• **Passage to read**
Pregnancy after repair is a notable variable. In the same trial, four patients became pregnant during the follow-up period. The two who had suture plication experienced a return of the separation during the second and third trimesters, though their abdominal walls restabilized after delivery. This is why most surgeons recommend completing your family before undergoing repair.
Recovery Timeline
Most people return to desk work within one to two weeks. Lifting, straining, and anything that creates strong abdominal pressure is restricted for two to four weeks. Swelling across the abdomen typically takes about six weeks to fully resolve. Your surgeon will likely recommend compression stockings for three to four weeks to reduce the risk of blood clots, and many patients wear an abdominal binder during the initial recovery to support the repair while it heals.
Return to exercise is gradual. Light walking starts early, but core-intensive workouts and heavy lifting are usually off the table for at least six weeks, sometimes longer depending on the surgical approach and whether mesh was used.
Insurance Coverage Challenges
One of the most frustrating aspects of diastasis recti repair is that insurance companies frequently classify it as cosmetic. Because diastasis recti is not technically a hernia (the tissue is stretched but not torn), many insurers deny claims even when patients have documented back pain, incontinence, and functional limitations.

• **Data provided**
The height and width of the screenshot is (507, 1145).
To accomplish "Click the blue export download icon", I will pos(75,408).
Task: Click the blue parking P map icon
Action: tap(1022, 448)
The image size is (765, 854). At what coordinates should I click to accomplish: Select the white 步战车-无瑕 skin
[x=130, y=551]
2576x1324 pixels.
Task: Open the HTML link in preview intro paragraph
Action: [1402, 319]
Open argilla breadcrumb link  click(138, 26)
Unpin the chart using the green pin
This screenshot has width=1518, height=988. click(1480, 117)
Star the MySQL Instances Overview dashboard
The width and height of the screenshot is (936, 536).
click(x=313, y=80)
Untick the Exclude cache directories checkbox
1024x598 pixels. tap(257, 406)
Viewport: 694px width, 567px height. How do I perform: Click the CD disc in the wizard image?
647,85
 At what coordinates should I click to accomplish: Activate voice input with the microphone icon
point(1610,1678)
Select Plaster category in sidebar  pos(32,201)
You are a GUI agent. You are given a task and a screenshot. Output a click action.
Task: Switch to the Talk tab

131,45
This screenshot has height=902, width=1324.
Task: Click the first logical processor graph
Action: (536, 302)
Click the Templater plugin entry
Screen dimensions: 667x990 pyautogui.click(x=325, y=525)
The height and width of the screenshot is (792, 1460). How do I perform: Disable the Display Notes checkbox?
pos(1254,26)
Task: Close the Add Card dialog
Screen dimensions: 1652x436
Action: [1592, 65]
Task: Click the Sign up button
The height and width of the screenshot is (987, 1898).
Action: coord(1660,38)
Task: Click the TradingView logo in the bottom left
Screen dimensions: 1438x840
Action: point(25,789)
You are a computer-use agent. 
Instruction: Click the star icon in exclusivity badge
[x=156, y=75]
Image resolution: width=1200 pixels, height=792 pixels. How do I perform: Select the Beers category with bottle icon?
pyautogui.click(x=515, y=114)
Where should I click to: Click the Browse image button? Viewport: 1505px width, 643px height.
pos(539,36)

• **To do**
a - Print the passage on diastasis recti repair from "Return to exercise" up to and including "and functional limitations.", with no changes.
b - Carry on the passage on diastasis recti repair from the point where it stops.

• **Responses in order**
a -
Return to exercise is gradual. Light walking starts early, but core-intensive workouts and heavy lifting are usually off the table for at least six weeks, sometimes longer depending on the surgical approach and whether mesh was used.
Insurance Coverage Challenges
One of the most frustrating aspects of diastasis recti repair is that insurance companies frequently classify it as cosmetic. Because diastasis recti is not technically a hernia (the tissue is stretched but not torn), many insurers deny claims even when patients have documented back pain, incontinence, and functional limitations.

b -
To qualify for coverage, you typically need to demonstrate what insurers call “clinical functional impairment.” This can include evidence that the condition causes significant disability, interferes with employment or school attendance, or contributes to a major health problem. A real-world example: one insurer denied a patient’s claim because the medical records didn’t support functional impairment as defined by their policy, despite the patient having a confirmed diastasis. The insurer noted that no specific billing code exists for “functional abdominoplasty to resolve symptoms associated with diastasis recti,” which creates a structural gap in coverage regardless of how symptomatic someone is.
If a concurrent ventral hernia is present, coverage becomes more likely because hernia repair is recognized as medically necessary. Some patients pursue appeals with detailed documentation from physical therapists and physicians outlining the functional impact on daily activities.
Who Qualifies for Surgery
Candidacy depends on several factors. Weight stability matters: a BMI of 35 or higher significantly increases the risk of surgical failure, infection, and cardiac complications. Bringing BMI below 35 before surgery cuts those risks by roughly 50%. Surgeons also want to see that your weight has been stable for several months, since continued fluctuations put stress on any repair.
Beyond weight, the decision rests on symptoms and physical findings rather than gap width alone. Someone with a 3 cm separation and debilitating back pain may be a stronger candidate than someone with a 5 cm gap and no symptoms. Completing pregnancies, reaching a stable weight, and trying physical therapy first are the standard prerequisites before surgical repair is considered.